The company's exposure to Japanese wafer and chemical suppliers is less than many of its competitors, executives said.
Shares of Micron, which competes with industry leader Samsung (005930.KS), Elpida 6665.T and Hynix Semiconductor (000660.KS), surged 2.5 percent to $11.00 after closing 2.5 percent higher at $10.61 in the regular Nasdaq session.
Micron, partnered with Intel, is ramping up production at a new NAND plant in Singapore, and it could find itself at an advantage if competitors building their own new factories run into problems getting high-tech equipment from Japanese suppliers.
"This could be a situation where we previously thought (Micron) would be four to six months in front of their competitors, and four months could turn into six, eight or 10 months if in fact critical equipment can't be shipped out of Japanese suppliers," said Gleacher & Company analyst Doug Freedman.
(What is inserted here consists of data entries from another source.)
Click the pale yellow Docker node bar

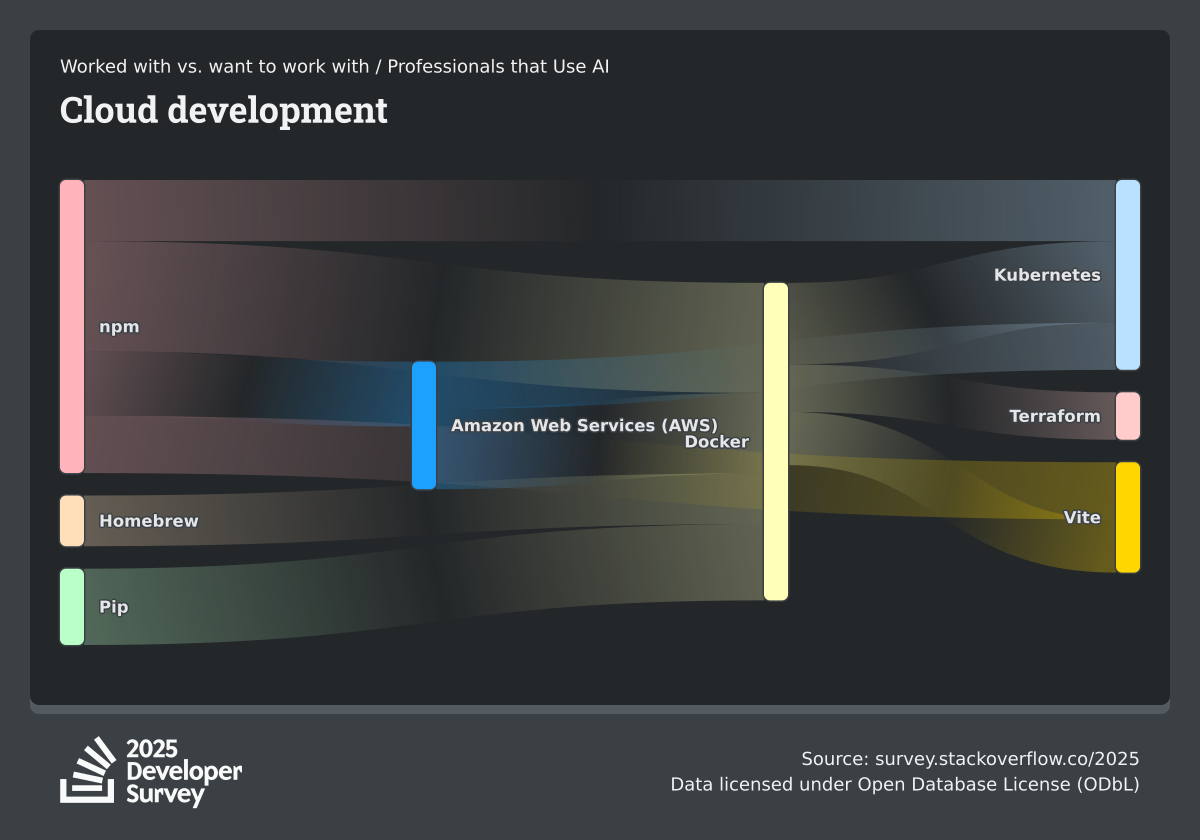776,441
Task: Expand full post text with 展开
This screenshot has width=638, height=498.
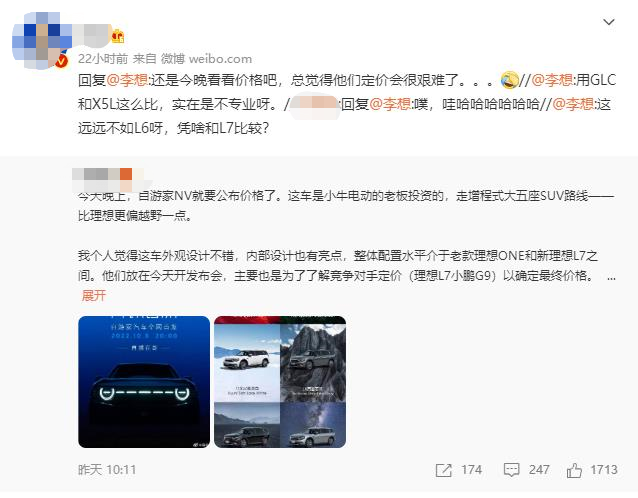Action: pos(94,295)

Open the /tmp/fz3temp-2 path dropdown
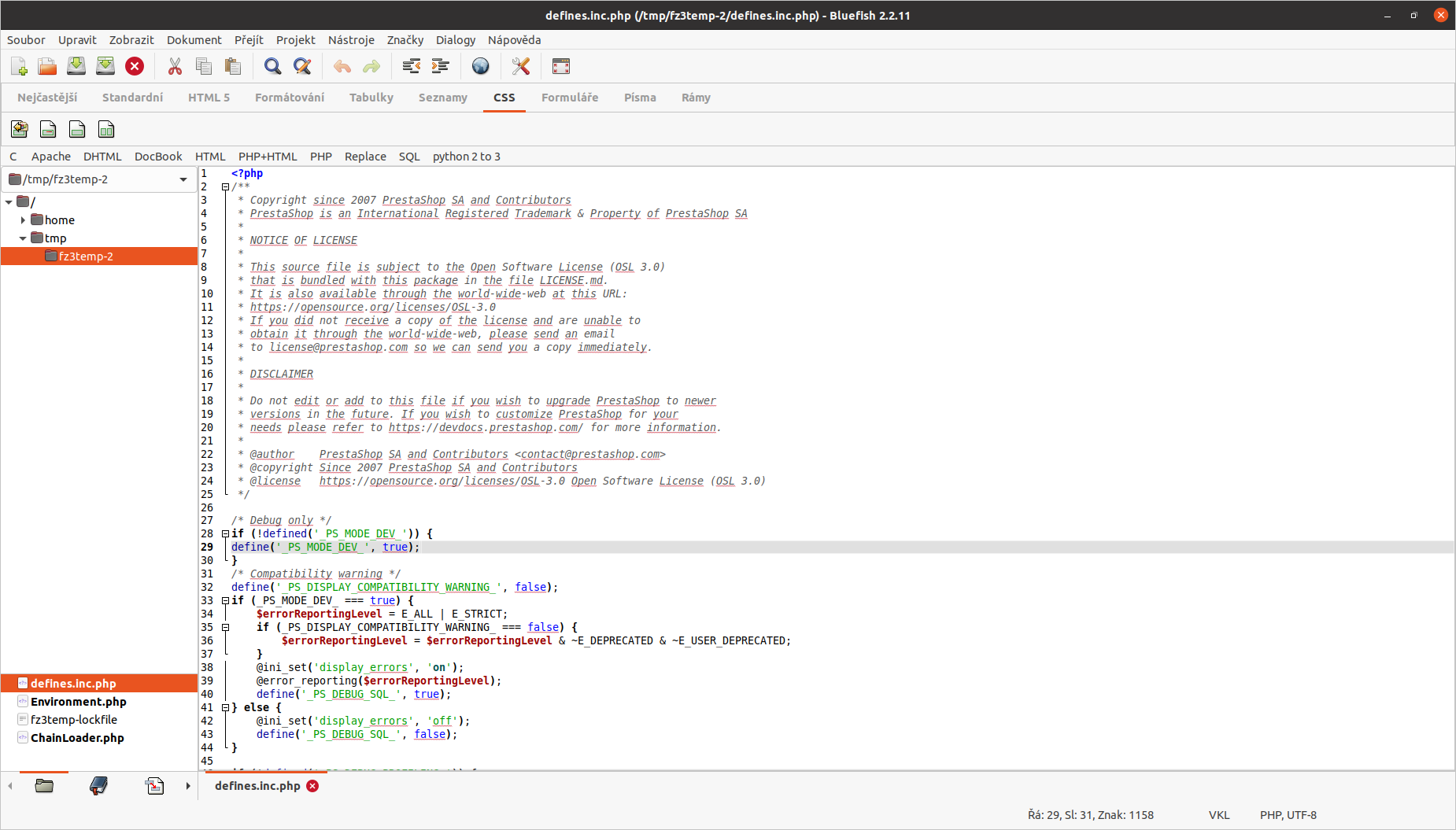(183, 179)
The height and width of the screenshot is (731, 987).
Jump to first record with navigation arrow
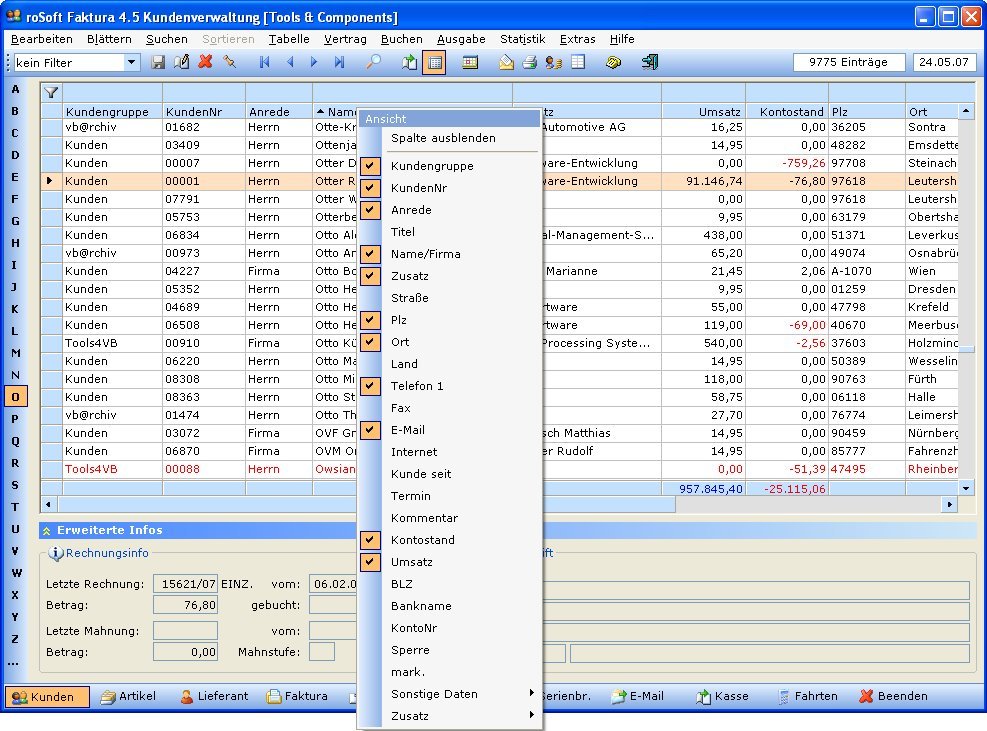[264, 62]
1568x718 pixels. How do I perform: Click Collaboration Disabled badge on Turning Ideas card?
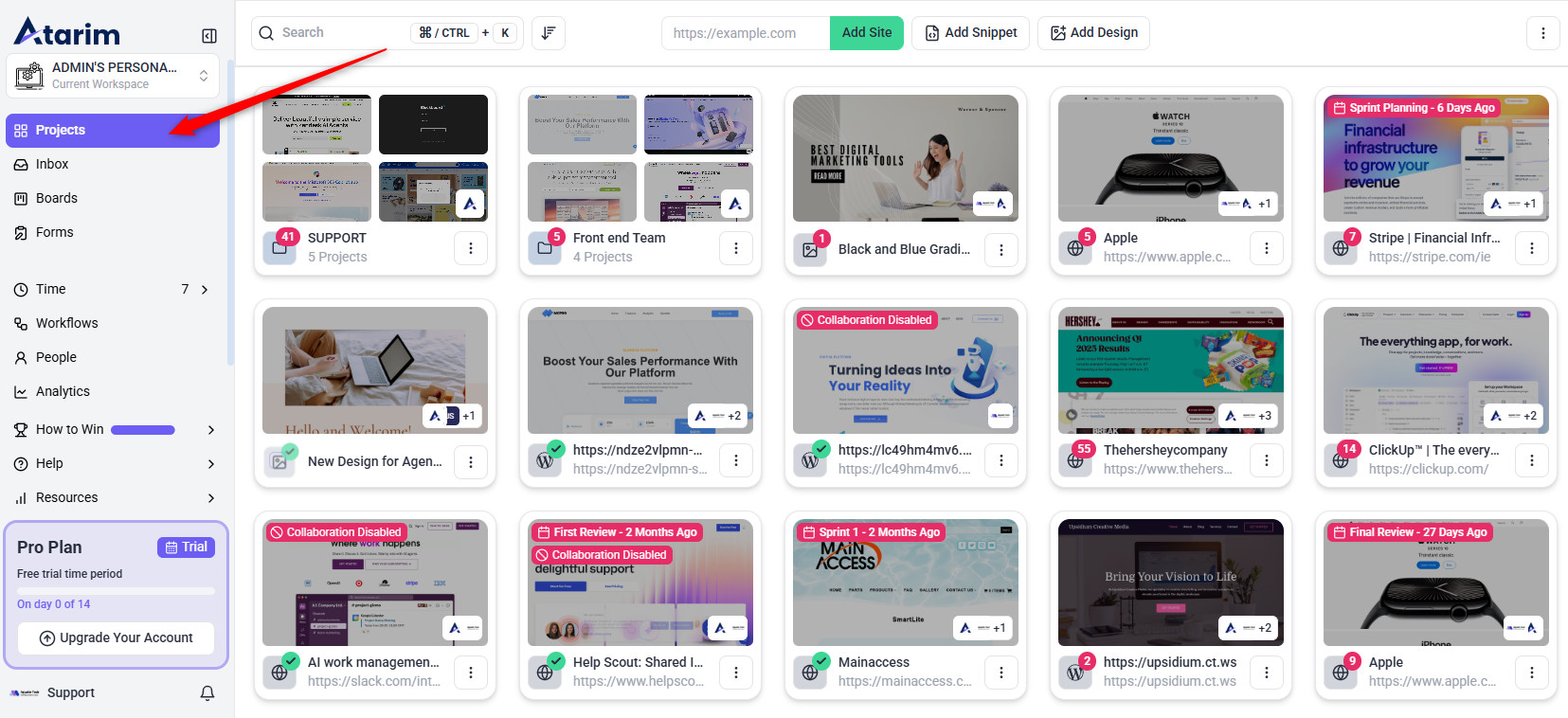[866, 320]
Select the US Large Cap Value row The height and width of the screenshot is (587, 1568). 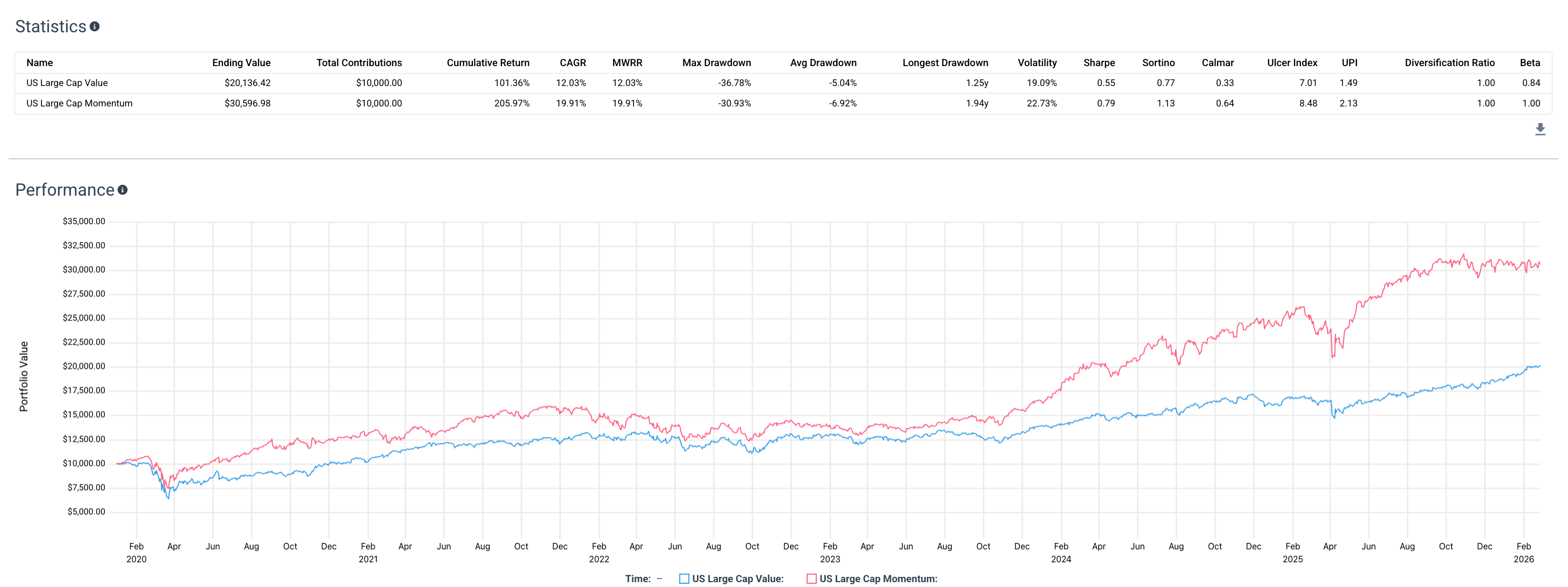click(783, 83)
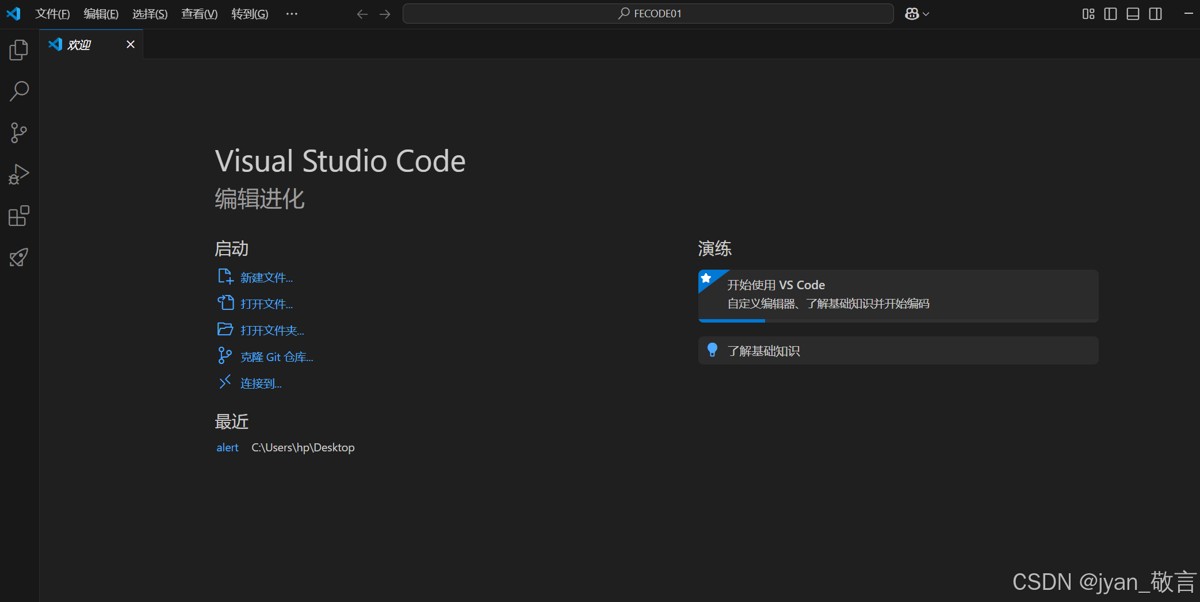The height and width of the screenshot is (602, 1200).
Task: Open the Source Control view
Action: (x=19, y=133)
Prices for DRAM, used in personal computers and increasingly in mobile devices, have plunged in recent quarters, although Appleton said he sees DRAM pricing improving.
A lack of new manufacturing capacity following the recent downturn has helped improve DRAM prices. And Intel's (INTC.O) new Sandy Bridge processors is expected to lead manufacturers to build PCs this year with greater amounts of DRAM memory.
Prices for Micron and its competitors' NAND memory, used to store data like music and photos on mobile devices, have also fallen but are expected this year to be supported as growing demand from smartphones, Apple's iPad 2 and other mobile gadgets help soak up increasing production. Spot prices for NAND spiked following the earthquake.
In the fiscal second quarter ending March 3, Micron's revenue from sales of basic DRAM memory chips fell 6 percent sequentially, despite a 23 percent drop in selling prices.
Sales of NAND memory rose 8 percent as a 4 percent drop in prices from the previous quarter was more than made up for by higher volume.
Micron said revenue in its second quarter was $2.3 billion, up from $2.0 billion in the year-ago period. That was better than the $2.07 billion expected on average by analysts, according to Thomson Reuters I/B/E/S.
Net profit fell nearly 58 percent to $72 million, or 7 cents per share, in its fiscal second quarter ended March 3, compared with $155 million, or 15 cents per share, a year earlier. That beat expectations of 2 cents a share.
The company credited decreases in manufacturing costs also for limiting the impact of price declines to its bottom line.